(WHAT TO WORK ON)
Copy exactly the stretch of data below from the line with "1352x662 pixels." through the line with "1512x791 pixels.", including both of those lines.

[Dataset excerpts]
▼

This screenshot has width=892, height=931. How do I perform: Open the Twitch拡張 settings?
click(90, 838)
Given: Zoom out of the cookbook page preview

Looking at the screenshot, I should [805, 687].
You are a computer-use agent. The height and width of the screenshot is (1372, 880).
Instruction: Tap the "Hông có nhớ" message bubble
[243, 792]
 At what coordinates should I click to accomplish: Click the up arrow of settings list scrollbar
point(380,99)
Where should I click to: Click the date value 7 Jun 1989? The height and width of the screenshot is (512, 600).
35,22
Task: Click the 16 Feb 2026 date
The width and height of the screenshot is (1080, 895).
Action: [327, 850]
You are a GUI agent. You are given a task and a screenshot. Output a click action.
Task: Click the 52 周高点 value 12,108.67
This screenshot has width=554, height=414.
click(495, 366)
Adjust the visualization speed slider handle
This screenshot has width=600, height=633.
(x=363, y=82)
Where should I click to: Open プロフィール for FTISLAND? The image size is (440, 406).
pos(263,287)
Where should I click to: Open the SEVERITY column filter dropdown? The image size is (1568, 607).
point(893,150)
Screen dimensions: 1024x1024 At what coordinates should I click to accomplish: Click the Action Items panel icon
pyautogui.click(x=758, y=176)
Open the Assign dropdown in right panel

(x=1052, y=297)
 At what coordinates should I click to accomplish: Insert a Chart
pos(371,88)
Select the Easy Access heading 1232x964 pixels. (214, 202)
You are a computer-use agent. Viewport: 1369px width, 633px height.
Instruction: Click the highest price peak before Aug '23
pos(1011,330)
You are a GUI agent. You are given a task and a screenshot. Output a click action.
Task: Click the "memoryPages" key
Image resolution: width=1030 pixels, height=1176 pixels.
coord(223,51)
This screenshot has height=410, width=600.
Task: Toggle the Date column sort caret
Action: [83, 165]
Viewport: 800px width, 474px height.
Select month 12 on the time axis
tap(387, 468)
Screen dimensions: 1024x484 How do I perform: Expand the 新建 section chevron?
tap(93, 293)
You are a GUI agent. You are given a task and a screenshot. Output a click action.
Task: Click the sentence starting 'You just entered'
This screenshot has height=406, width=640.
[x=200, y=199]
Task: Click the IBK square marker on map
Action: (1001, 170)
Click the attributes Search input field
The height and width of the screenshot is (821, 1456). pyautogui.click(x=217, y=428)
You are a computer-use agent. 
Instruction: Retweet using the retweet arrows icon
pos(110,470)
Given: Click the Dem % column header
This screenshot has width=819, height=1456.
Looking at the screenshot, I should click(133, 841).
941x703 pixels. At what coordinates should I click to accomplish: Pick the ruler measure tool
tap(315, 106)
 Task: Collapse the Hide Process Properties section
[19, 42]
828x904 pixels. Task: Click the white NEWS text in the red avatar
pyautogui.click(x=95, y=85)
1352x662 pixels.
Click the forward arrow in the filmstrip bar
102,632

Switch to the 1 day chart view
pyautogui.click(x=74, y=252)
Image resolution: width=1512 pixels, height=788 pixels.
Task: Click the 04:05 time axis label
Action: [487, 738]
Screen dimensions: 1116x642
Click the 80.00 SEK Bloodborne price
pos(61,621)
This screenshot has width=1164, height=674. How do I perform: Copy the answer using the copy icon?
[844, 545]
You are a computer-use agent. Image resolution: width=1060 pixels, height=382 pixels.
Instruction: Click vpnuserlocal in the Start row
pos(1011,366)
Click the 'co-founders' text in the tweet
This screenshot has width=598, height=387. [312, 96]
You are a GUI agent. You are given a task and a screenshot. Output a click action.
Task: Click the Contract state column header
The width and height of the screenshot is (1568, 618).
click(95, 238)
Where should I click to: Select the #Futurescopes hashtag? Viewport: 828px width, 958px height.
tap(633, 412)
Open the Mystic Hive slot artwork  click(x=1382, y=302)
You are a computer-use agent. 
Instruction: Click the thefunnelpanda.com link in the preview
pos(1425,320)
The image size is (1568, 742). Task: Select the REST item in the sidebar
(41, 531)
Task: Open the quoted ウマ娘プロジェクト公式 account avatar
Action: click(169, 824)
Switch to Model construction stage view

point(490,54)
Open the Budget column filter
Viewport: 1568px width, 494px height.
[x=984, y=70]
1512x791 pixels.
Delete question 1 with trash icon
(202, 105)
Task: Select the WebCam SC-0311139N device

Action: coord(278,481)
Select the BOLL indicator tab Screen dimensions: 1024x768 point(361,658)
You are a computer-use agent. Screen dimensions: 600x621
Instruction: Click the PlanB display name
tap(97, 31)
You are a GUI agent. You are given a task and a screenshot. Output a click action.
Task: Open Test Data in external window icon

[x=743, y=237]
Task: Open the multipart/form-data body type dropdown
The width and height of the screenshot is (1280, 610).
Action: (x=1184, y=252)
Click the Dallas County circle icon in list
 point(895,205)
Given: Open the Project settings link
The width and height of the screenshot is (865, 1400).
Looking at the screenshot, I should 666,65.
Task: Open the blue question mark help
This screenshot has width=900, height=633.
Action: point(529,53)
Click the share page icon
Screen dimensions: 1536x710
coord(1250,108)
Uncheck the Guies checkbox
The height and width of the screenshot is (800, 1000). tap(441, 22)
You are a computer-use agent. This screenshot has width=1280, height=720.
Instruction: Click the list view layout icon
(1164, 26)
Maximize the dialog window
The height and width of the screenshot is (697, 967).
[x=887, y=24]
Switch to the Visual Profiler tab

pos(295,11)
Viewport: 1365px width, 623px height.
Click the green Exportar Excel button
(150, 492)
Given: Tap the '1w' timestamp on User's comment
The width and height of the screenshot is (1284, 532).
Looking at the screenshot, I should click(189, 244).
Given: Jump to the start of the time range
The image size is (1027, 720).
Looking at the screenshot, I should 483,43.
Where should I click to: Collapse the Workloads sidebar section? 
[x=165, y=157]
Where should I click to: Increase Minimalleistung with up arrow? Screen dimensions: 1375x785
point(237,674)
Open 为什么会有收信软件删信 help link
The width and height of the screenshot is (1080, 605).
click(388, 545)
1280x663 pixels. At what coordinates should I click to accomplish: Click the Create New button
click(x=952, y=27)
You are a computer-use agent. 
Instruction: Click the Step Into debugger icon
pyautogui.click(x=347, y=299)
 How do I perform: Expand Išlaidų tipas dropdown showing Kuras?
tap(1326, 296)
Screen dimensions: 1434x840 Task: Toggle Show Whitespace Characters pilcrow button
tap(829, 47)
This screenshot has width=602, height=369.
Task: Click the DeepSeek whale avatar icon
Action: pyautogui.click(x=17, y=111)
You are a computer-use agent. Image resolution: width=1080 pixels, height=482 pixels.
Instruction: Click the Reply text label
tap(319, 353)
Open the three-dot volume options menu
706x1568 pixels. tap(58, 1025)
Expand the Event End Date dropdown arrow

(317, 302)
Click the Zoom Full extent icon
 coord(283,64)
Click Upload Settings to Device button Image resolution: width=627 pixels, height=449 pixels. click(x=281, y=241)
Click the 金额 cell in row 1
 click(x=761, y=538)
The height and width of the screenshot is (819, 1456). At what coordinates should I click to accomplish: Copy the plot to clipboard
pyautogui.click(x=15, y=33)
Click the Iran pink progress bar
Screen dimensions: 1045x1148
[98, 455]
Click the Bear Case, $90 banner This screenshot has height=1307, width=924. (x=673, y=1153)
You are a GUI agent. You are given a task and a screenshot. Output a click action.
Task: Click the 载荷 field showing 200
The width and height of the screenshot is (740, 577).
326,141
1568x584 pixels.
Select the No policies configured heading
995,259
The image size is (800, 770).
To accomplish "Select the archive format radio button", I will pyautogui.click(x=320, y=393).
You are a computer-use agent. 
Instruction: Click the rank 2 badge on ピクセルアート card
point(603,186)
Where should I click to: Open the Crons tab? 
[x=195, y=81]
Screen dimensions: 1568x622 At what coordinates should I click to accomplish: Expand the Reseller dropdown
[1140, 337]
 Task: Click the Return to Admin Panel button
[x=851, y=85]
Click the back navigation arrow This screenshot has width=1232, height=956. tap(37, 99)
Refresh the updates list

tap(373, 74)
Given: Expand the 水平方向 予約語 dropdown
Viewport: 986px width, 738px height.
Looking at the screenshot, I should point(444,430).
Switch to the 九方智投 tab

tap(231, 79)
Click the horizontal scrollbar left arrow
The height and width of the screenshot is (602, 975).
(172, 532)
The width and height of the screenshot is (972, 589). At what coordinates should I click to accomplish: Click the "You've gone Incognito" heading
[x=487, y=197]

▲

(PROBLEM SOLUTION)
1352x662 pixels.
Click the forward arrow in the filmstrip bar
102,632

Switch to the 1 day chart view
pyautogui.click(x=74, y=252)
Image resolution: width=1512 pixels, height=788 pixels.
Task: Click the 04:05 time axis label
Action: [487, 738]
Screen dimensions: 1116x642
Click the 80.00 SEK Bloodborne price
pos(61,621)
This screenshot has width=1164, height=674. How do I perform: Copy the answer using the copy icon?
[844, 545]
You are a computer-use agent. Image resolution: width=1060 pixels, height=382 pixels.
Instruction: Click vpnuserlocal in the Start row
pos(1011,366)
Click the 'co-founders' text in the tweet
This screenshot has width=598, height=387. [312, 96]
You are a GUI agent. You are given a task and a screenshot. Output a click action.
Task: Click the Contract state column header
The width and height of the screenshot is (1568, 618).
click(95, 238)
Where should I click to: Select the #Futurescopes hashtag? Viewport: 828px width, 958px height.
tap(633, 412)
Open the Mystic Hive slot artwork  click(x=1382, y=302)
You are a computer-use agent. 
Instruction: Click the thefunnelpanda.com link in the preview
pos(1425,320)
The image size is (1568, 742). Task: Select the REST item in the sidebar
(41, 531)
Task: Open the quoted ウマ娘プロジェクト公式 account avatar
Action: click(169, 824)
Switch to Model construction stage view

point(490,54)
Open the Budget column filter
Viewport: 1568px width, 494px height.
[x=984, y=70]
1512x791 pixels.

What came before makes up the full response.